Published: Friday, May 29, 2009
Updated: Monday, August 27, 2012 16:08
Want to find where you can get the best margaritas in Chicago? There's an app for that. Want to play cricket noises when your friend makes a bad joke? There's an app for that. Want to learn Klingon? There's even an app for that. Created by Apple Inc., applications have become the newest hot item. They range from organizational and helpful to funny and addicting. Since the iPhone was introduced to the U.S. in 2007, its popularity has grown exponentially. It is not only a phone, but an MP3 player, 2.0 mega-pixel camera and television. Add to that 3G Internet access and the thousands of applications available and the iPhone is practically a pocket-sized computer.

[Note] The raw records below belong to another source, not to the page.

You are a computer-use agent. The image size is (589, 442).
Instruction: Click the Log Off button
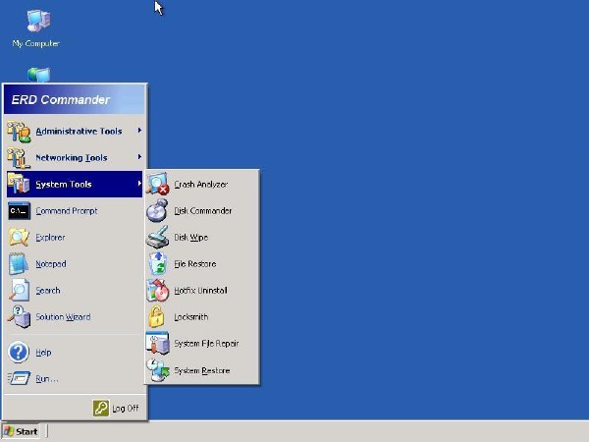(x=116, y=408)
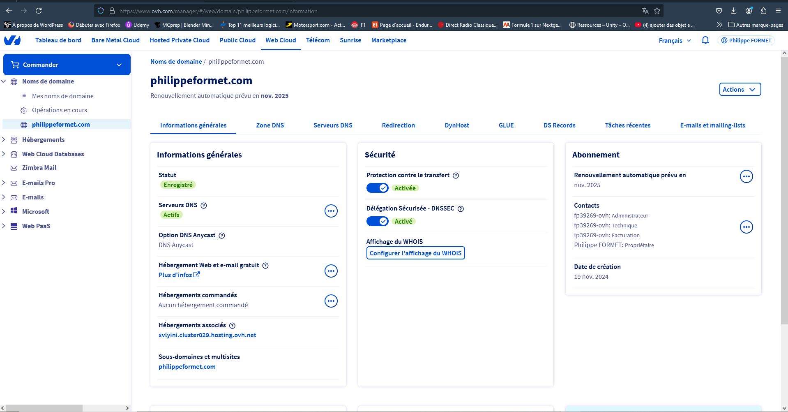Open the notifications bell

(705, 40)
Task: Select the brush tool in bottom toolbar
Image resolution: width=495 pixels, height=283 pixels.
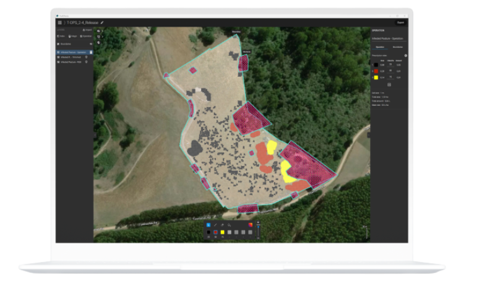Action: pos(215,225)
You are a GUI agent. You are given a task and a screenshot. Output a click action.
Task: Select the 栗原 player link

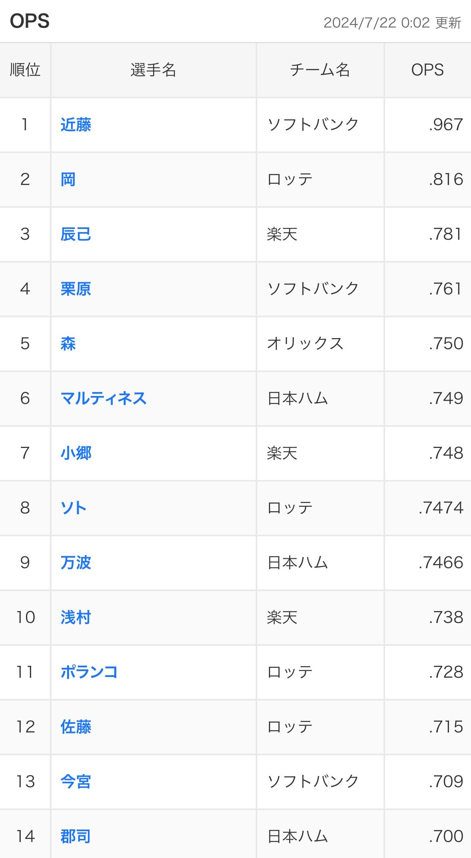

After its August 2008 debut, Time Magazine declared it the Best Invention of the Year.
The Invention of the Year became the technology must-have and its attractiveness continues to grow, especially with a constant supply of new tools, like apps, that give the user even more to do on their handheld device. Apps are available not only for the iPhone, but are now available for some iPods as well, making them an even more popular craze.
There are now more than 39,000 total applications available from the Apple Store and countless Web sites. Users can swap reviews on every single one of them. Sites like apprater.com, iphoneapps.org and iphoneapplicationlist.com allow app-curious people to find out anything they want to know about the apps, or to find out if iPhone's slogan "There's an app for that," is true to its word.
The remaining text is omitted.